Social media marketing has long become standard practice for CMOs, but are their teams focusing on the right content?

The Sprout Social 2018 Index report, released July 3 by the Chicago-based social media management software developer, aimed to find out. Its conclusion? That what marketers post on social media is frequently out of sync with what consumers are looking for.

The numbers speak for themselves (note that the original chart listed both columns in descending order, and can be viewed here):

Courtesy Sprout Social, with second column arranged by the author.

While social media posts that teach something and posts that inspire are more or less equally demanded and provided (and neither side appears to be in a hurry to produce or read posts that are partnerships with influencers), among the other seven topics surveyed there is a gap between supply and demand of at least 10 per cent.

In the report, Sprout Social’s experts place the blame for this gap on the business world’s relentless pursuit of return on investment (ROI) in the form of sales, which they argue has a negative effect on marketers, whose first priority should be creating strong customer/client relationships.

Attributing ROI to sales “doesn’t actually reflect where social marketers are focused,” the researchers write. “Eighty per cent of social marketers say increasing brand awareness is their primary goal on social, and 80 per cent say their key strategy is increasing engagement across their social channels.
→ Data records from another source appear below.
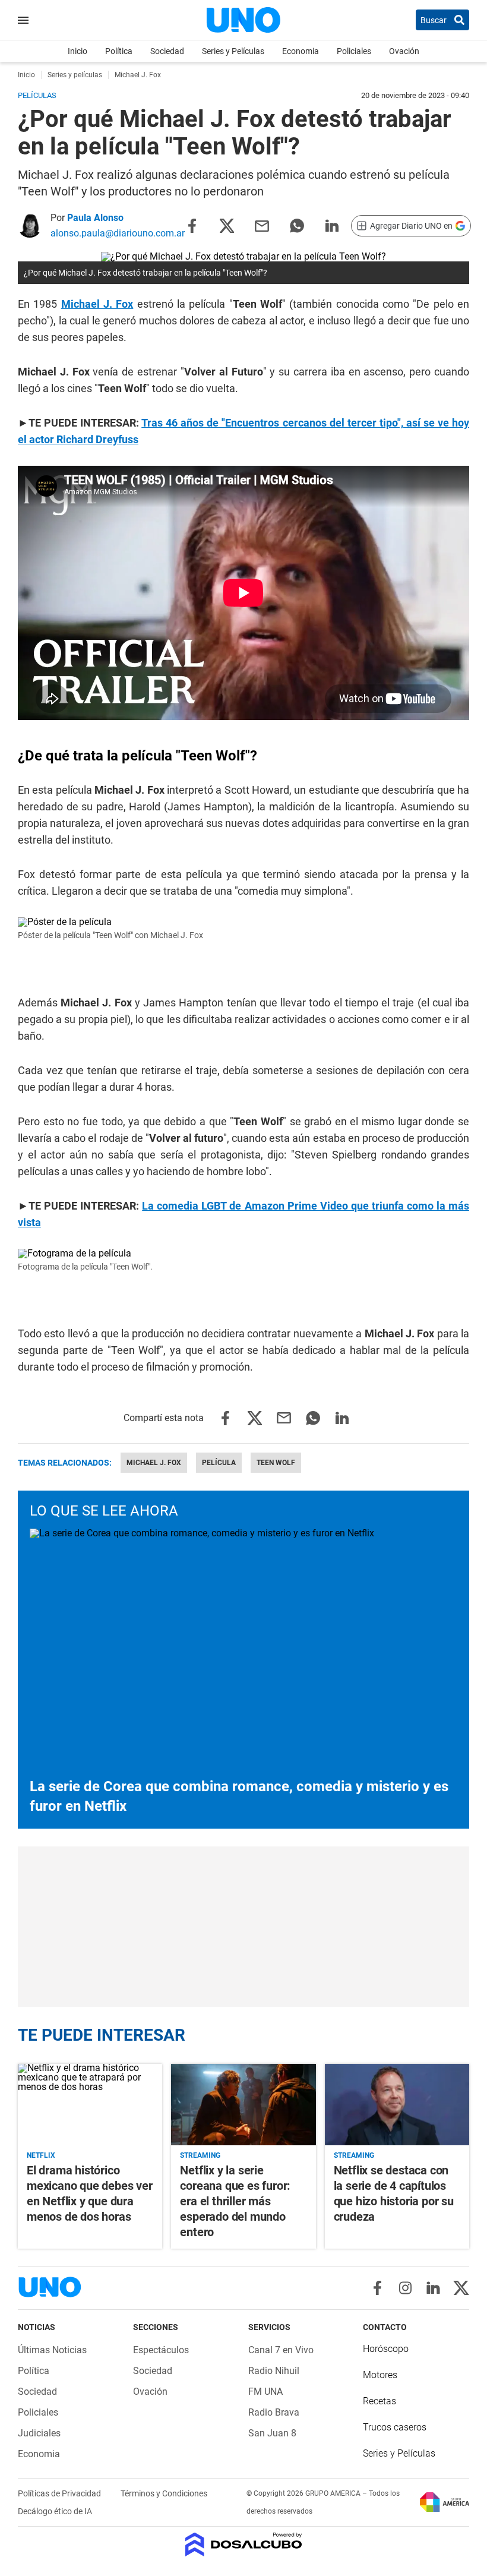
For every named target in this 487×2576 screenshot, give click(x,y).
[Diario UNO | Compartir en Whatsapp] (297, 225)
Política (118, 51)
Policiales (354, 51)
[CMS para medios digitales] (243, 2545)
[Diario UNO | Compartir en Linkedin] (332, 225)
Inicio (77, 51)
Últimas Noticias (52, 2350)
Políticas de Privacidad (60, 2493)
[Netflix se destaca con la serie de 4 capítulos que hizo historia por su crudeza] (397, 2104)
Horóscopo (386, 2348)
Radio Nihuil (273, 2370)
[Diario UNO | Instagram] (405, 2288)
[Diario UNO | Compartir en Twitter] (227, 225)
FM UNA (265, 2391)
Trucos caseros (394, 2427)
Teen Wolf (276, 1463)
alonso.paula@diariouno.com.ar (117, 233)
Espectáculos (161, 2350)
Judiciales (39, 2433)
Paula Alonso (95, 217)
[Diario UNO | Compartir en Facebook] (192, 225)
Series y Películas (233, 51)
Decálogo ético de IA (55, 2511)
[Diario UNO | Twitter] (461, 2288)
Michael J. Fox (154, 1463)
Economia (300, 51)
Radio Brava (273, 2412)
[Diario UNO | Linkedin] (433, 2288)
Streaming (200, 2155)
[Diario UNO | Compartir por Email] (262, 225)
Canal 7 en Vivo (281, 2350)
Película (219, 1463)
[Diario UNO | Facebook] (377, 2288)
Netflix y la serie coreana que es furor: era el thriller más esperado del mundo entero (235, 2201)
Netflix (41, 2155)
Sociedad (167, 51)
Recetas (379, 2401)
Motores (380, 2375)
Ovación (404, 51)
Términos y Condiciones (164, 2493)
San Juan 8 (272, 2433)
In fact, only 14 per cent of marketers say they are able to quantify the revenue from social. Looking at social primarily through the sales lens breeds an overly microscopic perspective.

“That’s not because social marketers aren’t sophisticated enough to focus on conversions,” the researchers continue. “It’s because social’s true value isn’t in direct attribution—it’s in the awareness and consideration stages… It’s in expanding the net of people who know about your brand and offerings, and then nudging them… with quality content and customer service.”

If CMOs want their social media marketing teams to run truly effective campaigns, the authors write, they need to redefine ROI from the top as building consumer awareness – for example, by creating content that educates consumers about your company and the space it operates in, whether it’s through products, actions (such as travelling), or information (such as instructions or recipes).

They also note that while everyone loves a deal, social marketers can’t build strategies solely around deals and promotions, since while it leads to conversions, it’s ultimately ineffective at building long-term relationships with consumers.

Other highlights from the report include:

Consumers want brand awareness and consideration-stage content from brands on social (below), the researchers write. But 80 per cent of social media marketers focus on awareness activities, ignoring consideration entirely.

Courtesy Sprout Social

The social marketer’s number one challenge (below) is ROI, with 55 per cent of social media marketers surveyed reporting it as their top concern.

“This makes sense for two reasons,” the researchers write. “They aren’t meeting the full needs of their social audience with both brand awareness and consideration content, and they’re defining ROI incorrectly to begin with.”

Courtesy Sprout Social

Also worth noting: Facebook is the dominant force in social media marketing, with a whopping 97 per cent of respondents listing Facebook as their most used and useful social network, followed by Facebook-owned Instagram at 83 per cent. Only 13 per cent of respondents used Snapchat, even though among the general public 51 per cent of consumers use Instagram and 30 per cent use Snapchat.

To produce the report, Sprout Social asked more than 2,000 social media marketers across Canada and the U.S. how they approach structure, goals and content, including what their priorities were and under which circumstances they produced their best work, then cross-referenced their answers against what consumers actually want.

“Social is still very much a personal platform,” the researchers write. “People spend time on social, first and foremost, to interact with family and friends. As brands put together campaigns and messaging, they must remember that they are guests at dinner, not members of the nuclear family: their role in user feeds is delicate, valuable and should be treated with great care.”